As horrifically condemnatory and unaccepting as that period of history was against birth defects, cognitive impairments, and mental health conditions, it was surprisingly accepting of “invalidism”. A broken leg would leave most sufferers with a limp, even if you had the best surgeons managing your care, whilst arthritis was, likewise, an equal-opportunity thief of a painless life and mobility. Gout, a disease considered “fashionable”, afflicting only those who could afford soused gluttony, rendered the ton, the Upper Ten Thousand, limping upon their walking sticks, calling for their sedan chairs, and guzzling laudanum to manage the excruciating pain.

Two hundred years ago, a local apothecary would have prescribed various tinctures for my pain – likely leaving me addicted to the aforementioned laudanum, but we shall overlook that bit of trivia. There was nothing for the surgeon to fix, nor a bone setter, and a physician – were there one local and could I afford one – may not have even consulted with me: a woman with an injury in such an intimate area as the derrière. A country midwife would have been the most helpful, unafraid of the intimacy of the injury and more apt to recommend the same exercises which are proving at least of some relief.

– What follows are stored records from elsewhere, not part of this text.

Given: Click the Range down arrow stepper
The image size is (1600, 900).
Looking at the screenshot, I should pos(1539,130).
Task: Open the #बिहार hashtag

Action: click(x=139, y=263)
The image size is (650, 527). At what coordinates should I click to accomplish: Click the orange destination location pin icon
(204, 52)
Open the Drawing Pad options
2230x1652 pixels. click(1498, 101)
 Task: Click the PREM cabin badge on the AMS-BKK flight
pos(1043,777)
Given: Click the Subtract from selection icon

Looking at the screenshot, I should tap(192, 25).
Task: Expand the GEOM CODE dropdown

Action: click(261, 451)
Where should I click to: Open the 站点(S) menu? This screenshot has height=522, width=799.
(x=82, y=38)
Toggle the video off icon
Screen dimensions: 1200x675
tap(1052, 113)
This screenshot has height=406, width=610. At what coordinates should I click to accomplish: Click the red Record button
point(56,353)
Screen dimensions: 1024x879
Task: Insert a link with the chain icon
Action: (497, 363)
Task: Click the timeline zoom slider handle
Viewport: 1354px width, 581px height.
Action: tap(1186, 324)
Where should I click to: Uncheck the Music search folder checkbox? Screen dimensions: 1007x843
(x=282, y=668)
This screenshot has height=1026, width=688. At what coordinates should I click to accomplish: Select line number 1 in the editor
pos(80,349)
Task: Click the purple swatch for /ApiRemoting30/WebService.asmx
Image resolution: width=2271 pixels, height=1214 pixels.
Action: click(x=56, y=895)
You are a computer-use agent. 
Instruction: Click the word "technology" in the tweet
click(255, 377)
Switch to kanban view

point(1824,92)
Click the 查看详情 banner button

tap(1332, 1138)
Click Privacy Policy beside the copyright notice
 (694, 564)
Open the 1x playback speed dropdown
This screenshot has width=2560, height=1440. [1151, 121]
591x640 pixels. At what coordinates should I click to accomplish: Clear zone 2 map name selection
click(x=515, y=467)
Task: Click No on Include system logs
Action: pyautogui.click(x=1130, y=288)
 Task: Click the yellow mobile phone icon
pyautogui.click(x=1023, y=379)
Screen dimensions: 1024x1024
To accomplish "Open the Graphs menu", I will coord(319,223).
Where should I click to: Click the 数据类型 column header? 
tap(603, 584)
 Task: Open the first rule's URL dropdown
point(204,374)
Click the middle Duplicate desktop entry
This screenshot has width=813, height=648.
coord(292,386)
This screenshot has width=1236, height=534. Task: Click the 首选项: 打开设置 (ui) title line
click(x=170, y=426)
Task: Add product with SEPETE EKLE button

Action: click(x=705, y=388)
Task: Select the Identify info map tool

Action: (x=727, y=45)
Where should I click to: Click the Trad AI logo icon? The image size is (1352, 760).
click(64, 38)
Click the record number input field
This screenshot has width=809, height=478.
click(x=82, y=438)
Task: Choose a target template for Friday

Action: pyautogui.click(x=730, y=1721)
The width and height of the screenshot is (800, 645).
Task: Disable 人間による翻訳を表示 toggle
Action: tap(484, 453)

I could also still be active in my own way. Were I part of the gentry or ton, I would have special gowns made to receive visitors, reclining upon a chaise longue, a la Lady Bertram in Mansfield Park (except I would have my beloved baby panther, Stewie, in place of a pug). And if I were or lower status – which, let’s be honest, I would – one of my children or neighbours would have fashioned a bed for me in the main body of the cottage, where I would likely be doing the cooking and general housekeeping (since I can stand and walk for reasonable periods without difficulty), watching/teaching the small children, and sewing or knitting whilst abed.
The acceptance of “invalidism” makes sense, in a way. The onset of such disabilities was on display for society – whether tenants in a hamlet of Northumberland or lordships in Mayfair – to witness. These were not “products” of birth (and perhaps, God’s judgement), nor ill-understood “diseases” of the mind/brain. It was the unknown, the ignorance which fostered fear and discrimination against those like my special needs daughter.
Whilst my ability to physically socialise and see others who do not share my last name is limited in this modern age, I would not go back to Georgian England. Some might accuse me of being lazy for not being able to sit yet, but there is not a day that goes by where I don’t praise God that my darling daughter was born in the 21st-century instead of the 19th.